Subventions et des contributions :

Subvention ou bourse octroyée s'appliquant à plus d'un exercice financier. (2017-2018 à 2022-2023)

A prevalent goal in neuroscience is to record fast, spontaneous neural activities occurring at varied spatial and temporal scales in real time. Conventional electrophysiology relied on microelectrodes to record neuron’s membrane potentials. However, in general, this invasive approach is limited in the number of recording sites, vulnerable to environmental electrical noises, and challenged for longitudinal monitoring. Optical recording, on the other hand, has emerged as an attractive approach to measuring neural activities with inherent advantages in non-invasiveness, recording parallelism, and spatiotemporal scalability. Optical voltage imaging encompasses two major constituents: voltage indicators and optical imaging instruments. Recent advances in biochemistry have enabled fast-response, high-sensitivity fluorescent voltage indicators. However, existing optical instruments still lack sufficient speed, scalability, and sensitivity. Thus, real-time, multi-scale optical imaging of neural activities has not been achieved.

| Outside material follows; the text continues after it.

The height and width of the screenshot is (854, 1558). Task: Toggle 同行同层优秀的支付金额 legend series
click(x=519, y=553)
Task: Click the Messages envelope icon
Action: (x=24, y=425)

The overall objective of this Discovery program is to develop unique imaging techniques and devices for real-time, multi-scale optical neuroimaging. Our long-term goal is to map the functional connectome of the brain. For the next five years, we propose three projects to investigate optical voltage imaging from the technological development and neuroscience applications in a collaborative effort. Specifically, these projects aim
(1) To develop compressed ultrafast microscope ( CUMIC ) for real-time, multi-scale optical voltage imaging
(2) To investigate biophysical properties of the axon initial segment and the node of Ranvier under pathological conditions in vitro using CUMIC at 10 kHz–2 MHz
(3) To determine neural encoding and neuroplasticity to sensory stimulations in freely behaving animals using CUMIC at 1–10 kHz

The results of the proposed program will represent a unique contribution in biophotonics by significantly enhancing our imaging capability of neurons from sub-cellular to organism levels. The state-of-the-art CUMIC system will greatly assist neuroscientists in understanding open questions in neuronal biophysics, circuit neuroscience, and behavioral outputs. CUMIC will also pave the way for real-time high-spatiotemporal-resolution neuroimaging in the brain cortex in the future. In addition, the advanced imaging technique developed in this program will find a diverse range of applications, including nanotechnology and molecular biology. Finally, this program will train 3 Ph.D., 1 M.Sc., and 10 summer students. Gaining valuable expertise ranging from optical engineering to neuroscience applications, these highly qualified personnel will contribute their knowledge in areas of photonics, medical physics, and biochemistry that are critical for Canada’s future success in the global knowledge-based economy.